# DATASET RECORDS:
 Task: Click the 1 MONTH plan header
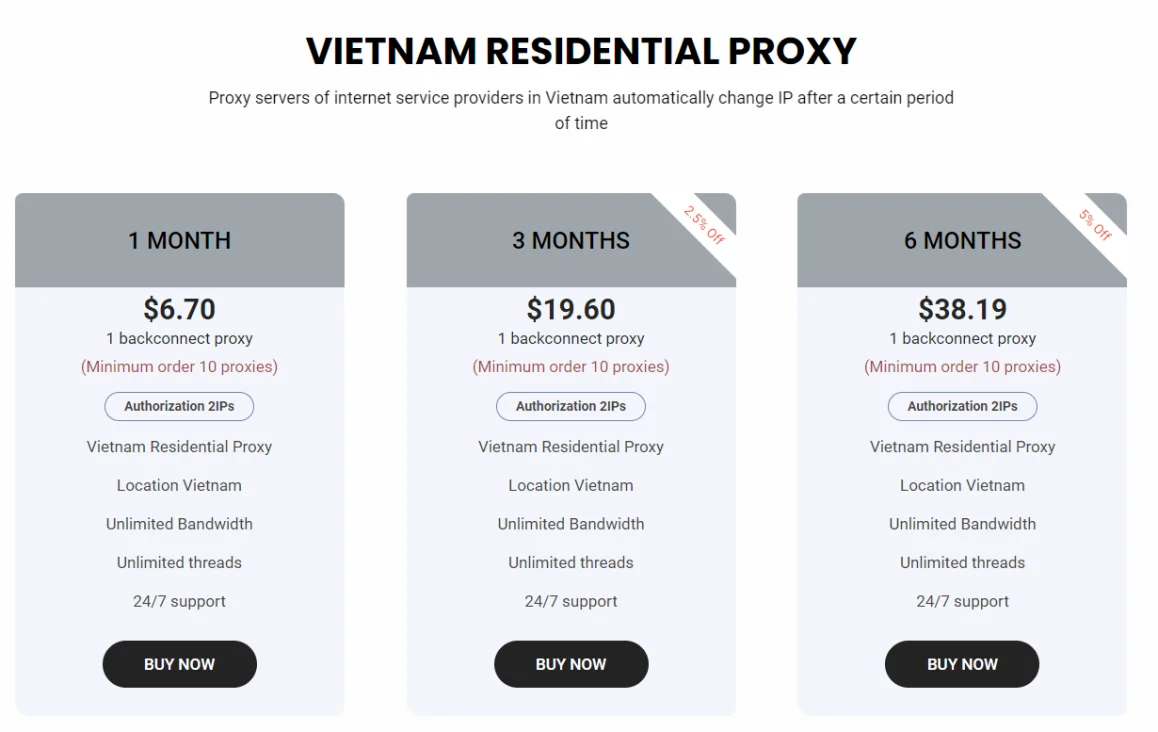179,240
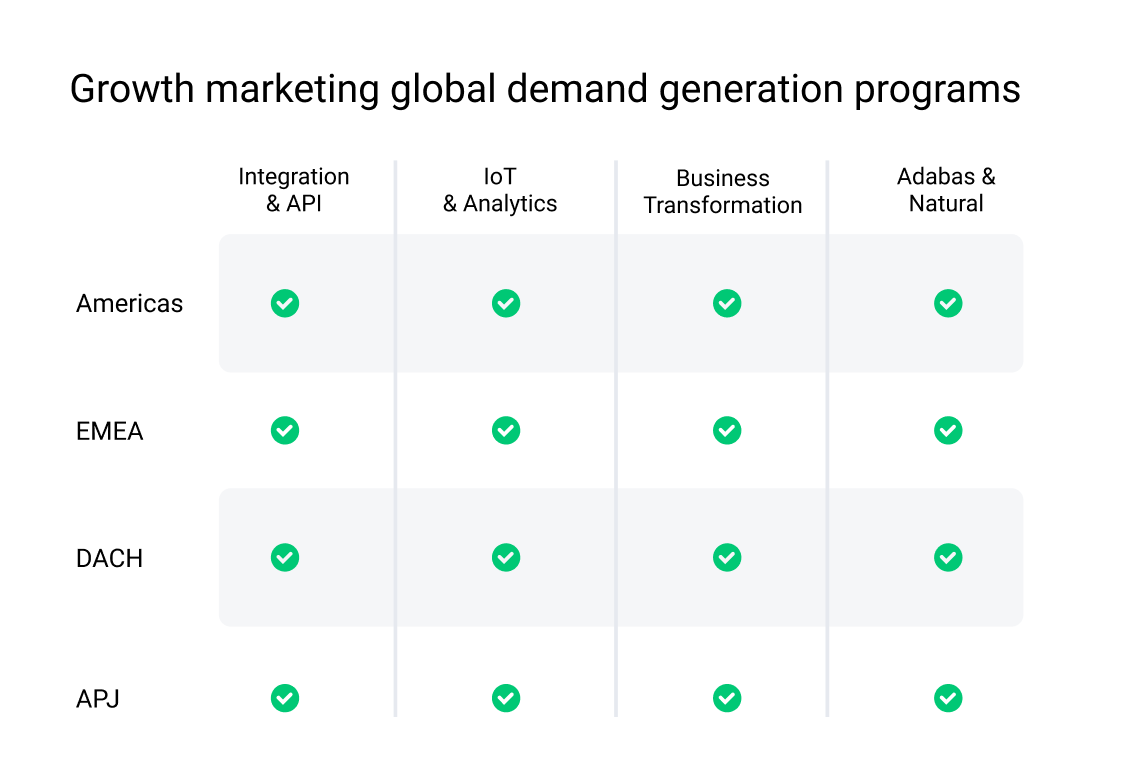
Task: Click the EMEA Adabas & Natural checkmark
Action: point(948,431)
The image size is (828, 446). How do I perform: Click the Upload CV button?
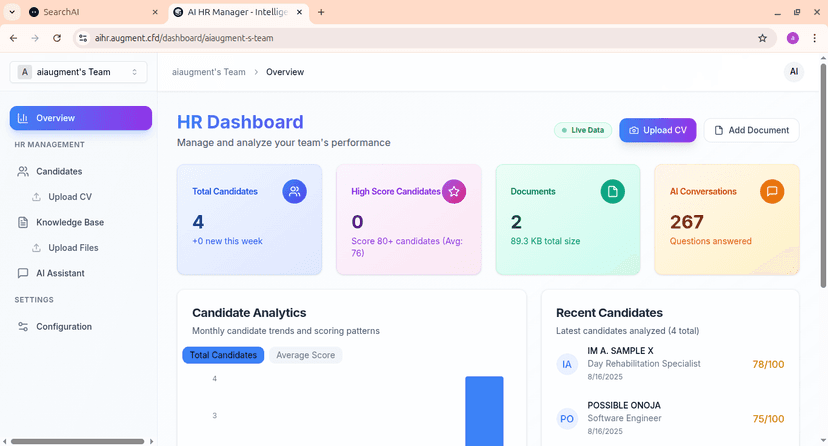(657, 130)
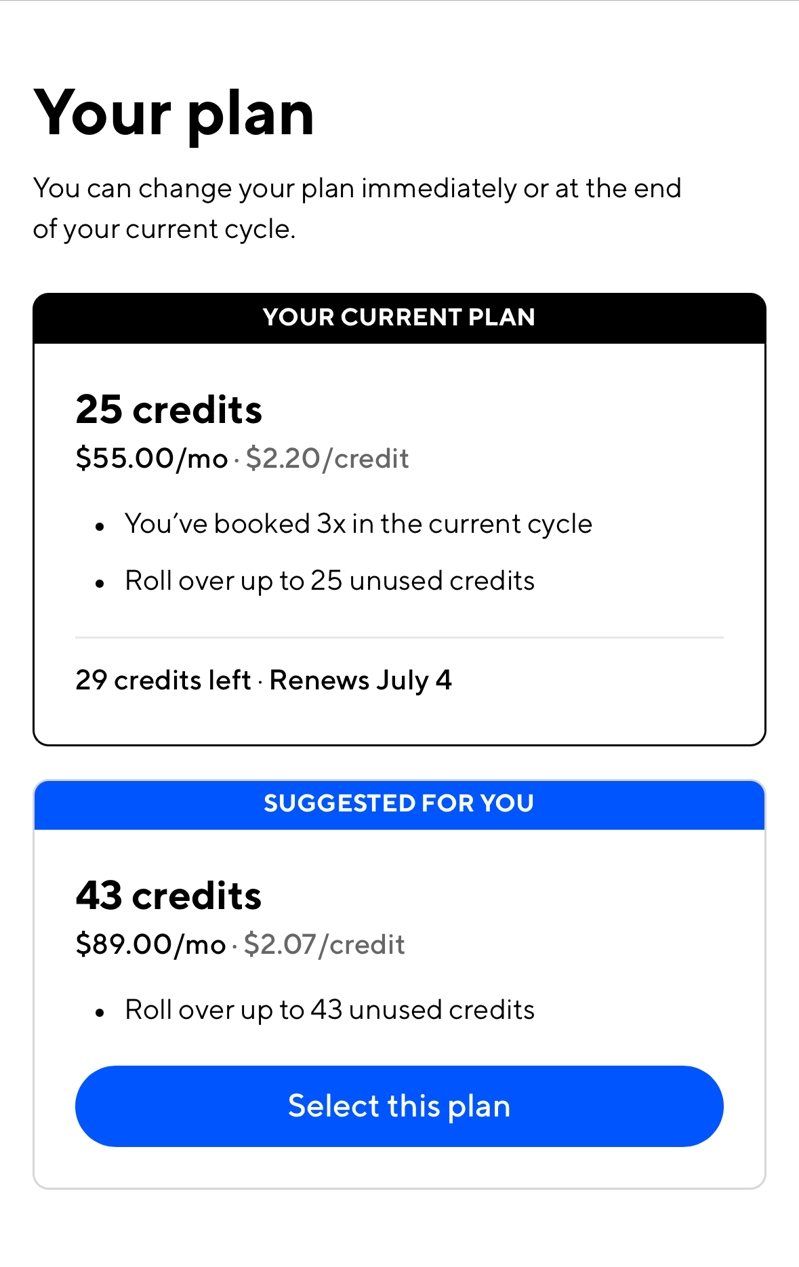The image size is (799, 1267).
Task: Click the bullet beside 25 unused credits
Action: 99,584
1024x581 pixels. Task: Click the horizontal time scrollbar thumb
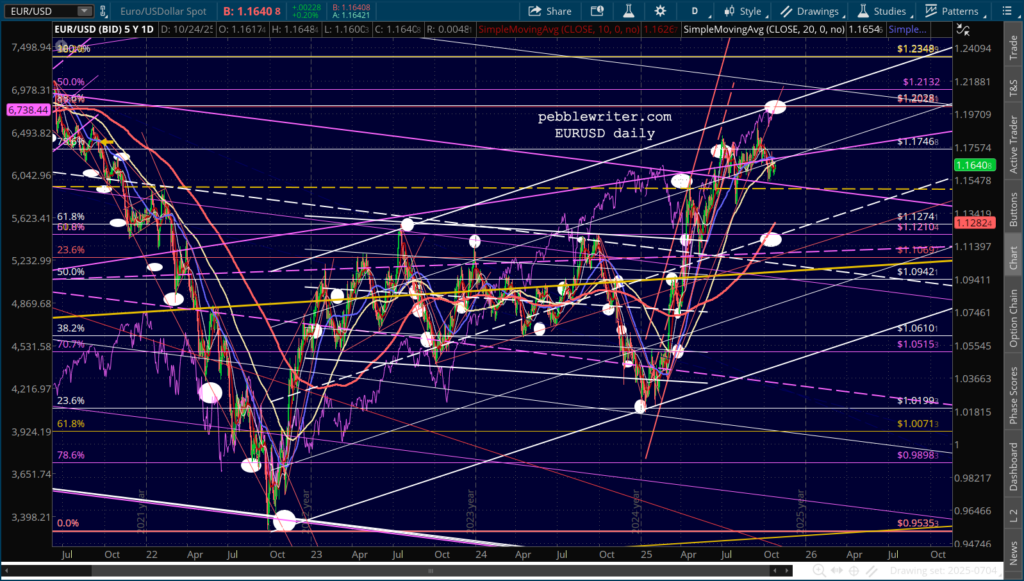click(431, 571)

# EXERCISE DIRECTIONS:
The pictures are not wanted, but every line of the listing should be duplicated exactly.

# TASK RESULT:
 Task: Click the 1 MONTH plan header
179,240
Task: Click the EMEA Adabas & Natural checkmark
Action: point(948,431)
The image size is (828, 446). How do I perform: Click the Upload CV button?
(657, 130)
The image size is (799, 1267).
Task: Click the bullet beside 25 unused credits
Action: 99,584
1024x581 pixels. Task: Click the horizontal time scrollbar thumb
click(431, 571)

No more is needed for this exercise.